By purchasing the SABIC stake from the PIF in a domestic deal, Aramco for now has escaped having to open its books to public scrutiny, as an IPO would have required. That has been reportedly one of the major sticking points of a listing.

"For the PIF, the SABIC deal is a short-term substitute for an Aramco IPO," said Ellen Wald, an energy consultant who recently authored Saudi, Inc., a book chronicling Aramco's history. "Aramco is the Saudi entity best positioned to receive favorable financing, so this deal is the most efficient way for the PIF to get that cash."

The transaction, which Aramco said is subject to regulatory approvals and other conditions, will see it pay Riyal 259.125 billion ($69.1 billion) for the 70% stake. Aramco said it had no plans to acquire the remaining 30% of publicly traded SABIC shares.

Company officials have previously said they may issue about $10 billion in bonds in the second quarter of 2019 to help fund the purchase, in what would be Aramco's first international bond sale.

THE FUTURE IS IN CHEMICALS

From an operations standpoint, Aramco, the world's largest crude producer, will see a boost to its plans to expand its downstream footprint, both inside and outside Saudi Arabia.

Aramco is planning to spend more than $100 billion on new refining and chemicals projects over the next decade, as it seeks to balance its upstream and downstream operations and secure outlets for its crude.

SABIC, one of the top five chemicals producers in the world, was formed in 1976 and has operations in more than 50 countries.

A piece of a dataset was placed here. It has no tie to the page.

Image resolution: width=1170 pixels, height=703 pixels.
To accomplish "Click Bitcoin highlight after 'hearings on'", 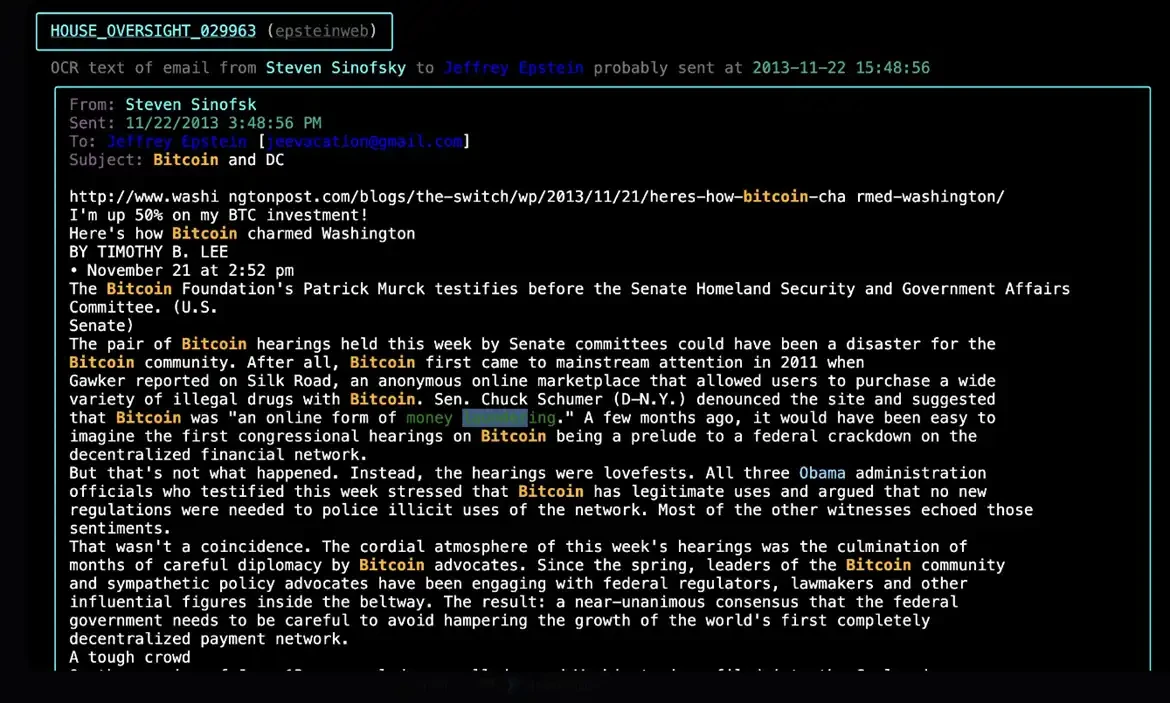I will tap(513, 435).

It has grown rapidly, with a petrochemical production capacity of 62 million mt/year, compared to 17 million mt/year for Aramco, according to the companies.

"Aramco cannot achieve its goal to be a competitor to the big private oil companies without a global outlook in its operations," said Karen Young, a Middle East economics expert at the American Enterprise Institute in Washington.

Already, Aramco and SABIC are jointly developing a new 400,000 b/d crude-to-chemicals facility at Jubail, on the country's Gulf Coast, and Aramco provides much of the feedstock for SABIC's own petrochemical plants.

Eventually, Aramco aims to integrate its refining and petrochemicals assets to process 2 million-3 million b/d of crude into chemicals. This will help it take advantage of a chemicals demand expected to account for a third of total oil demand globally up to 2030.

Integrating its upstream and downstream operations will also help Aramco absorb any volatility in commodity markets.

"SABIC is a good strategic fit and a solid platform to support our continued investment for future growth in petrochemicals - the fastest growing sector of oil demand," Abdulaziz al-Judaimi, Aramco's senior vice president of downstream, said in a statement.